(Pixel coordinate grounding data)
####

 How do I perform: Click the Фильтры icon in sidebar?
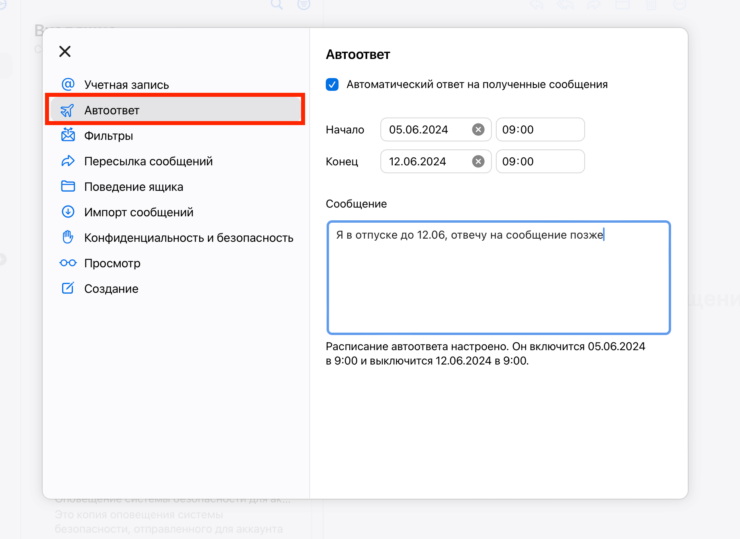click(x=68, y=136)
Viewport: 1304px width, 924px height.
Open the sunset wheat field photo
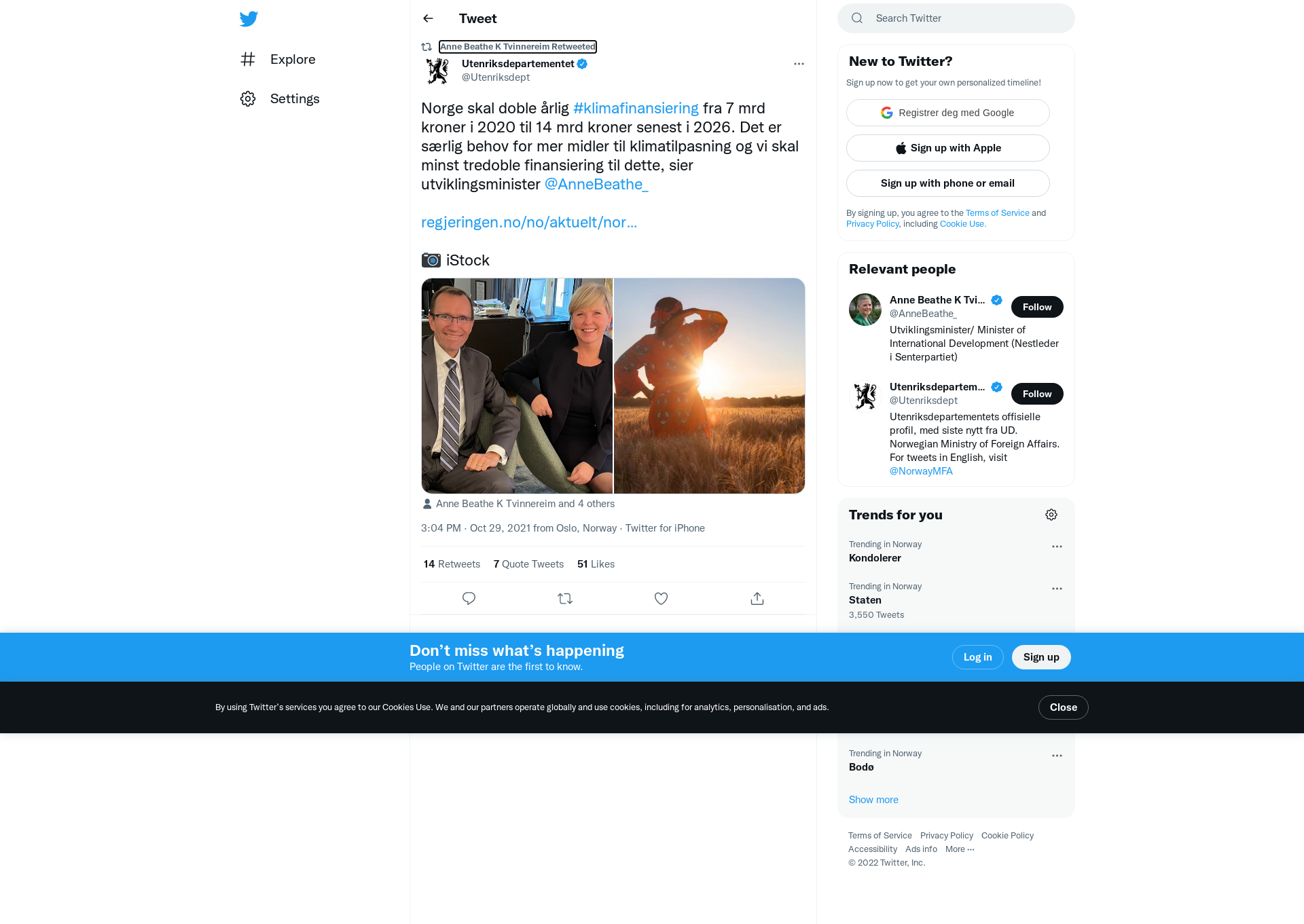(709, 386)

####

■ EXERCISE
No picture is to appear in the copy; every entry above is otherwise to be printed verbatim.

■ ANSWER SPACE
 How do I perform: Click the Фильтры icon in sidebar?
click(x=68, y=136)
Viewport: 1304px width, 924px height.
Open the sunset wheat field photo
(709, 386)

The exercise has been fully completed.